An appeal against a decision to grant the Chief Constable of Merseyside Police summary judgment in a claim for false imprisonment and aggravated damages has been dismissed. In the recent case of Stuart Holmes v Chief Constable of Merseyside [2018] EWHC 1026 (QB) the court upheld the principle that an arrest will be deemed lawful if the arresting officer genuinely and reasonably believed that an offence had been committed.

Facts

On 26 September 2011 the Appellant, Mr Holmes, positioned himself on a footbridge near of Liverpool's Echo Arena, the venue for the Labour Party Conference. Mr Holmes held a laminated poster which read "Nukiller power a crime against God".

Prior to the Conference a number of private land owners had issued notices to Merseyside Police stating that they did not give consent for any person to enter onto their land to conduct any protest or demonstration.

Mr Holmes' was approached on two occasions by police officers who asked him to move to the designated protest site. Mr Holmes refused to re-locate, citing his Article 10 right under the European Convention of Human Rights to freedom of expression. On the second occasion the two officers took Mr Holmes' arms and escorted him to the designated protest site and told him if he returned to the private land he would face arrest. Mr Holmes resisted and twice pushed past one of the officers in order to return to his original position.

Mr Holmes was arrested for the offence of obstructing an officer in the execution of his duty, for breach of the peace and aggravated trespass.  He was taken to St Anne's Street police station where he was detained for some 16 hours before being released on bail. A condition of his bail was that he was not to enter the area surrounding the Echo Arena until Friday 30 September 2011, the final day of the Conference. However, Mr Holmes was arrested on two occasions for breaching his bail conditions.

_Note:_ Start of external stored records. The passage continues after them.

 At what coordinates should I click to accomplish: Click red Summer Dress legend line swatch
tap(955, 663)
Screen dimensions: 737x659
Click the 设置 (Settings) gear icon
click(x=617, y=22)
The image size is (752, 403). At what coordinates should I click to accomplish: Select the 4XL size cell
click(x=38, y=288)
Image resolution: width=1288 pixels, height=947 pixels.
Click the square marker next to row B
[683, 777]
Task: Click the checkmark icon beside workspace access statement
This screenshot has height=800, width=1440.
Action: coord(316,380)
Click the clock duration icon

The CPS decided not to charge Mr Holmes in relation to breach of the bail conditions but he was charged with obstructing an officer in the execution of his duty. The CPS discontinued the obstruction charge on the grounds it was not in the public interest to prosecute.

Hearing

Mr Holmes, acting as a litigant in person, brought a claim for false imprisonment. He pleaded his case on the basis that there were no grounds on which the arresting officer could have reasonably suspected him to have committed the offences for which he was arrested.  He alleged that the arrest had been made a result of a police conspiracy against him and that he had been singled out. This later assertions were not pleaded in his statements of case. The police applied for Summary Judgment in relation to the whole claim on the grounds that the claim had no real prospects of success.

The court made attempts to identify the essence of the claim given the disparity between what was pleaded and the arguments that had subsequently been raised. It was determined that the heart of the claim was his belief that he had been singled out by the police as a potential trouble maker and all arrests were part of a discriminatory plot against him. He also believed that his Article 10 right, which included a right to protest without fear, had been breached.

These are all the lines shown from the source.